Die Inszenierung des historischen Spektakels
Die Historiengemälde des 19. Jahrhunderts gaben vor "reale" Ereignisse
wiederzugeben. Dabei verwandten die Maler viel Mühe auf eine möglichst
exakte Darstellung von Uniformen, Waffen und anderer Requisiten. Dennoch
wird sehr schnell deutlich, dass die meisten Gemälde ausgesprochen
arrangiert sind. So werden die Figuren hauptsächlich unter ästhetischen
Gesichtspunkten gruppiert und mit ausgesprochen theatralischen Gesten wenden
sie sich oft direkt an den Betrachter.
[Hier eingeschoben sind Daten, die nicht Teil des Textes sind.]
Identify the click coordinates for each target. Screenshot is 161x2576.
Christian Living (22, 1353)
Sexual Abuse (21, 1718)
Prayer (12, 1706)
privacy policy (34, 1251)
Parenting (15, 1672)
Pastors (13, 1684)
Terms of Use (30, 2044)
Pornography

Vor allem ist es jedoch der gezielte
Einsatz des Lichts, der den Bilder ihre spektakulären Effekte verleiht.
Durch das Arrangement der Figuren und die Lichteffekte werden die vorgeblich
realistischen Bilder letzten Endes zu Dekorationen fürs Theater.
Eugène Ferdinand Victor Delacroix:
Die Freiheit führt das Volk (1830)

Bereits auf Delacroix’ berühmten Gemälde "Die Freiheit führt
das Volk" sind geradezu beispielhaft einige der wichtigsten Elemente zusammengefasst:
Anordnung der Figuren als "dramatische Pyramide", die Allegorisierung und
die mythisch-religiöse Ausleuchtung der Freiheit.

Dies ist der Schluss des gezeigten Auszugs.